Some records:
— begin —

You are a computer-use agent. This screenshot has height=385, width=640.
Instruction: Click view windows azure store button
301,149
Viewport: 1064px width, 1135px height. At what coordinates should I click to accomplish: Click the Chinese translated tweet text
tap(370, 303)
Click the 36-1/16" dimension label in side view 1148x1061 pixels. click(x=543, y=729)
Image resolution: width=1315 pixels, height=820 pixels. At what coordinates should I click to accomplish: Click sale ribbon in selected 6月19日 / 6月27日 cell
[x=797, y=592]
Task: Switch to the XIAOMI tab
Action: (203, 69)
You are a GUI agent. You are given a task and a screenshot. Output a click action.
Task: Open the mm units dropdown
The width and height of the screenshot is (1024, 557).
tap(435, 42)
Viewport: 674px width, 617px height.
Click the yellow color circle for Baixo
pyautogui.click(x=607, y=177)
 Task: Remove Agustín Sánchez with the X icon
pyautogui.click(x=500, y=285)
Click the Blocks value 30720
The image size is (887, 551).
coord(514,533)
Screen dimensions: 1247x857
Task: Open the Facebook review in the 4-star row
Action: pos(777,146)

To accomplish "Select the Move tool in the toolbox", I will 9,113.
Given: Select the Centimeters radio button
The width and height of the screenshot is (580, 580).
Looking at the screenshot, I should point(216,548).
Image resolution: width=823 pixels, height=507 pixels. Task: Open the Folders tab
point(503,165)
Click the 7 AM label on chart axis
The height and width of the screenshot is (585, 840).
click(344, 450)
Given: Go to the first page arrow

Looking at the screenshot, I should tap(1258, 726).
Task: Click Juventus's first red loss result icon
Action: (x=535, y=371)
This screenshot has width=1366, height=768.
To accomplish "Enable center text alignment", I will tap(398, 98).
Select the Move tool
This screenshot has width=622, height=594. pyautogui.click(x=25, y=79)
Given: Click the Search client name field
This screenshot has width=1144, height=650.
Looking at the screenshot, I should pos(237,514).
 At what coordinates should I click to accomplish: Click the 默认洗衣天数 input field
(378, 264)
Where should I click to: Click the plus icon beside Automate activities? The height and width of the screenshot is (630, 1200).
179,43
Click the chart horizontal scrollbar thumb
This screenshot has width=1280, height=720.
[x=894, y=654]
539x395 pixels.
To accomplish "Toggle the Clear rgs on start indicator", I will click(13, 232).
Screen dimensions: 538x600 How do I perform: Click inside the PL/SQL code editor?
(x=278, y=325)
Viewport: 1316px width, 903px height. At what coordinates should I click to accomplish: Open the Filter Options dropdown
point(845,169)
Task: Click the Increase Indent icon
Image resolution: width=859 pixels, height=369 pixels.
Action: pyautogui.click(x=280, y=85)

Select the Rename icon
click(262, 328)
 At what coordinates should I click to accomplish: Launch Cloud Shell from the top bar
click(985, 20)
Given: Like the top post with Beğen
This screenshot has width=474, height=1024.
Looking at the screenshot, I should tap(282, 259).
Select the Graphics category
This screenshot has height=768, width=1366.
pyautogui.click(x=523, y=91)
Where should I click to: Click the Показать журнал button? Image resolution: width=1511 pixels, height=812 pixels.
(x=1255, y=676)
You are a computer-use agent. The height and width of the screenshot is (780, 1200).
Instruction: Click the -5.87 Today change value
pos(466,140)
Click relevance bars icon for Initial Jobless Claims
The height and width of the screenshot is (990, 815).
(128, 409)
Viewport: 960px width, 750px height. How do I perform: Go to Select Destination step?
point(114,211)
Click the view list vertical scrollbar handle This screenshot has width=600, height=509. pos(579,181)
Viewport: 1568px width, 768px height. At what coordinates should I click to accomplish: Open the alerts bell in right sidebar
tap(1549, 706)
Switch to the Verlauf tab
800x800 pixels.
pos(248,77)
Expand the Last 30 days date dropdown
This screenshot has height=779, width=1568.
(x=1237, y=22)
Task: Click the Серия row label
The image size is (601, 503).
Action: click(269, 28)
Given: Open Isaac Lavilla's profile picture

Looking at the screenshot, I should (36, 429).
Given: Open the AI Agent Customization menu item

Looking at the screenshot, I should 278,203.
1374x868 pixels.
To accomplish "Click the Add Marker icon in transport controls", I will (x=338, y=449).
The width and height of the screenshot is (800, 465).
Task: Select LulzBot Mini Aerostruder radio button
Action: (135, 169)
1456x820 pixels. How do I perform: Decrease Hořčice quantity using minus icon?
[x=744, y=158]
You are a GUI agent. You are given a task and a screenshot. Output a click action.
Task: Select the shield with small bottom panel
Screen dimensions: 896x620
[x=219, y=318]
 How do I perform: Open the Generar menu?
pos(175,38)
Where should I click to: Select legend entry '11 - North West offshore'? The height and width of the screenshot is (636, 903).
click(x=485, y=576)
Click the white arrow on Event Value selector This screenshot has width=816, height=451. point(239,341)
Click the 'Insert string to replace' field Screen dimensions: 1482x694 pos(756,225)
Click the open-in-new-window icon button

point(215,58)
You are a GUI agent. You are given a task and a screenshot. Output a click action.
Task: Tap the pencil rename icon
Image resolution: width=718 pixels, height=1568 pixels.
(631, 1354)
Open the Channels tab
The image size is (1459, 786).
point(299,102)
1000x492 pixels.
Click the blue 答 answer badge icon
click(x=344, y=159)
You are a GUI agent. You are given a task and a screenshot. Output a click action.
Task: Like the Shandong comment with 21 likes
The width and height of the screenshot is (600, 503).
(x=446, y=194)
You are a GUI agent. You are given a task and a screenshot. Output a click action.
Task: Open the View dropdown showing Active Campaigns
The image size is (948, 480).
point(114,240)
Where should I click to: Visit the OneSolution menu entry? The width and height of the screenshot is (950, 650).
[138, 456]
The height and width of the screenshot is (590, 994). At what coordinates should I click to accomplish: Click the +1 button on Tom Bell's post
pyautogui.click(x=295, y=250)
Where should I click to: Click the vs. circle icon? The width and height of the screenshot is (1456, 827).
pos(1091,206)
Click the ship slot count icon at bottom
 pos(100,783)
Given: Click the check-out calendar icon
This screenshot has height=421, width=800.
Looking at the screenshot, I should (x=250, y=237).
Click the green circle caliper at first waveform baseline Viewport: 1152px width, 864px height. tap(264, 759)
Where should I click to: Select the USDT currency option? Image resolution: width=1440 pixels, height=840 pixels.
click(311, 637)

— end —

*What to produce*.
Copy the lines of the material without changes, from the line with "Click the green" through the end of the material.

*Answer below*.
Click the green circle caliper at first waveform baseline Viewport: 1152px width, 864px height. tap(264, 759)
Where should I click to: Select the USDT currency option? Image resolution: width=1440 pixels, height=840 pixels.
click(311, 637)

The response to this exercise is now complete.